VIEJO Y TONTO.
Dicen que cuando uno envejece,
por motivo de los años andados, se va haciendo sabio. Sería lógico pensar que
esto es lo normal, que la experiencia, lo hace a uno más cauteloso, más
dispuesto al consejo, a darlo claro está. La vida es como estrenar unos zapatos
únicos, con los que debes andar hasta que se termina el camino, pero
entretanto, te encuentras con toda clase de terrenos, y los debes manchar y limpiar,
volver al monte con ellos, cruzar ríos, subir montañas, correr en ocasiones.
Todo esto, con los mismos
zapatos. Pues bien, en mi caso, se conoce que me los quité cuando me dieron los míos. Sería
porque quería conservarlos de una pieza, para cuando me hicieran más falta. Los
llevaba colgados al cuello, con los cordones atados, ¡qué alegría sentir la
tierra bajo mis pies…!, al principio fue fácil, pisaba sobre la hierba fresca
de una pradera, con el tiempo mis pies se acostumbraron, incluso alguna que
otra vez, me salía del prado, para cruzar hacia otro lugar sin problema alguno.
Los cordones de los zapatos,
dejaban su señal en el cuello, los llevaba con comodidad, como si fueran
cencerros de cabestros. Está claro que pasados algunos años, se convirtieron en
un elemento decorativo de mi persona. La gente que me veía por la calle, sufriendo
por el sol del verano sobre el asfalto, dando saltitos para evitar quemarme, me
tomaba por loco. No les faltaba razón, todos tenían zapatos, menos yo. En
ocasiones suplicaba que alguien me ayudara, me miraban con sorpresa, se
apartaban de mí y levantando el brazo, hacían el gesto apuntando con el dedo a
las sienes, y moviéndolo, me señalaban de loco.
Os juro, que jamás comprendí esta
actitud tan poco misericordiosa. Es increíble que no vieran que no tenía
zapatos, que pasaran de mí, que nadie tuviera el detalle de ofrecerme una
solución, aunque fueran unos zapatos viejos, los habría apreciado mucho,
¡caminaba descalzo…!. Un día que estaba realmente deprimido por mi situación,
un muchacho jovencito se acercó a mí, me encontró sentado entre dos coches, en
el bordillo de la acera, naturalmente estaba desesperado y lloraba. “Señor, ¿le puedo ayudar en algo?”. Me
sorprendió su presencia y la pregunta que me hizo. “No es cosa tuya chaval, déjame que no estoy
de humor”. Se daría cuenta de que estaba descalzo, los calcetines comidos hasta
los tobillos, vaya, hecho un desastre.
“¿Cómo es que va usted sin
zapatos teniendo unos colgados al cuello?, ¿se ha dado cuenta de la herida que
le han producido los cordones?, le van a cortar la columna vertebral, los lleva
hundidos en la carne”.
Ya veis, un niño
me tuvo que alertar de que era un viejo tonto.

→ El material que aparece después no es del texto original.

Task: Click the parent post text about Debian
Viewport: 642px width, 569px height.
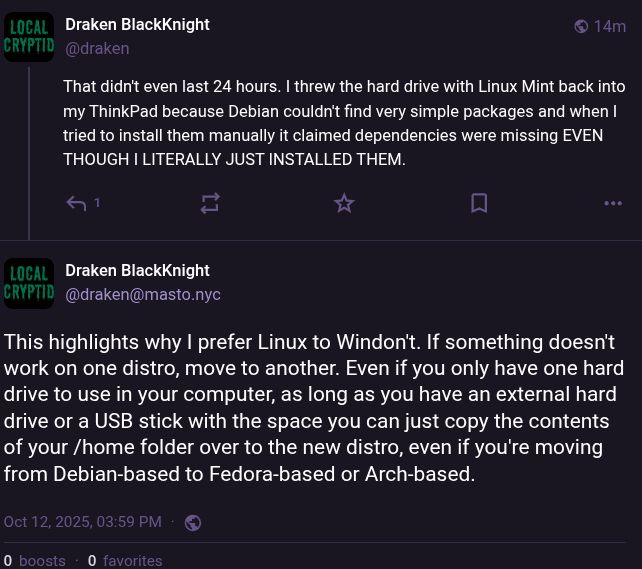Action: pyautogui.click(x=340, y=122)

He recorrido la vida, descalzo,
sin ponerme los zapatos, más que de lo imprescindible para seguir vivo, comer y
beber, subsistir, sin atender a lo más importante y necesario, para seguir
siendo una persona digna. ¿Qué es lo que he hecho con mi vida?, después de todo
nada, o casi nada, ver salir el sol todos estos años, sin darle importancia
alguna, viendo llover sobre los campos, sin ser capaz de pensar, en los
beneficios de la lluvia, criar hijos sin más, sin ningún propósito definido,
sin ni siquiera querer que pasara.
Viejo estúpido,
necio, que hasta de vez en cuando, me ensalzaba a mi mismo delante de mis
compañeros de trabajo, porque yo era capataz, y ellos unos simples obreros.

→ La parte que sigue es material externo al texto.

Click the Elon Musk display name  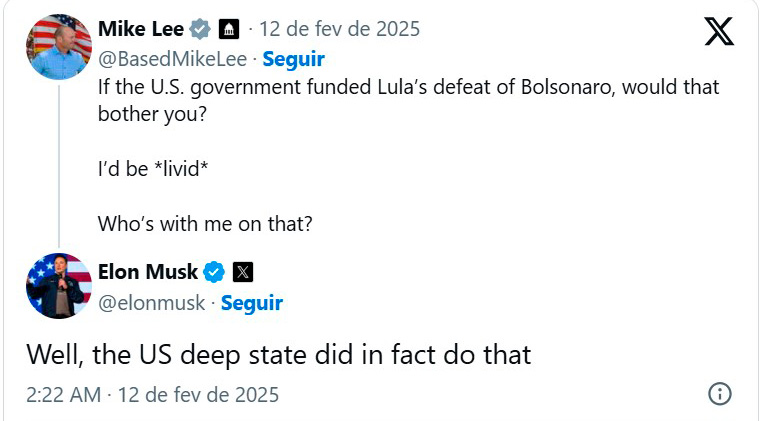(x=148, y=272)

¡Cuántos de ellos me hubieran podido enseñar a andar por la vida con la cara
alta!. Desde que nacieron, se pusieron los zapatos que se les dieron, yo no,
creía que era mejor guardarlos, para mejor ocasión. Así me ha encontrado ese
niño que va calzado, descalzo y sentado en un bordillo, sin saber siquiera el
mal que durante todos estos años me he procurado.